TASK TO COMPLETE. Locate "Task: Open the Discord icon in top bar" in the listing below, then output the line holding it and every line after it, exactly and with nothing else.

MATERIAL FOR THIS EXERCISE.

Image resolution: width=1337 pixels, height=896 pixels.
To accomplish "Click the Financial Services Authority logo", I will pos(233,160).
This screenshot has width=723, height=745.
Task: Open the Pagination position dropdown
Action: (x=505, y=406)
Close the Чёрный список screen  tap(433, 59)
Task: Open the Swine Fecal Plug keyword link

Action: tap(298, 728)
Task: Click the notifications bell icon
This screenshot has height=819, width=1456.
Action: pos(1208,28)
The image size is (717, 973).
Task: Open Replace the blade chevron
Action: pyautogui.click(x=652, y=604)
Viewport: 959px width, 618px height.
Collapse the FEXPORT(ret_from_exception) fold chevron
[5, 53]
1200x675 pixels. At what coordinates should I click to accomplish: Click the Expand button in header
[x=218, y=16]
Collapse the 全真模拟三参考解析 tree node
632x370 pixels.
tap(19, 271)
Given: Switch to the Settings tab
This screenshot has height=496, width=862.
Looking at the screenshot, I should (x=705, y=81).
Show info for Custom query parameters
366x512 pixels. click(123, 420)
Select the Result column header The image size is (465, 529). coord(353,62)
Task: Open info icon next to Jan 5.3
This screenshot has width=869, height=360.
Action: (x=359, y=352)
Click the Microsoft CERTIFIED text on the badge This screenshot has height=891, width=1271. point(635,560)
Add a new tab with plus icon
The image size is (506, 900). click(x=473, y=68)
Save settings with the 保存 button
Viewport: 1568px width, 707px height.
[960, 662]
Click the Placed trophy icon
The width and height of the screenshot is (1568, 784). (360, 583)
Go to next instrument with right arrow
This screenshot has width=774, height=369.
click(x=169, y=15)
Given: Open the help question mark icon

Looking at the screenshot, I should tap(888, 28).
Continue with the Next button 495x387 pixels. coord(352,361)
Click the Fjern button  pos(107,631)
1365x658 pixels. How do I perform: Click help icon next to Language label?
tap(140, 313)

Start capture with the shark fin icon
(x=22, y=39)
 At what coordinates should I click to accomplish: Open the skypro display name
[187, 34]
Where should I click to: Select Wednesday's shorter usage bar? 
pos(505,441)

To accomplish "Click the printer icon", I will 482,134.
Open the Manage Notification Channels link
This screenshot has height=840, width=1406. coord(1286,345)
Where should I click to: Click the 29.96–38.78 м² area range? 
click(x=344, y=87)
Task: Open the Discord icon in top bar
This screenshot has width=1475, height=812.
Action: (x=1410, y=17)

SOLUTION BELOW.
Task: Open the Discord icon in top bar
This screenshot has width=1475, height=812.
Action: (x=1410, y=17)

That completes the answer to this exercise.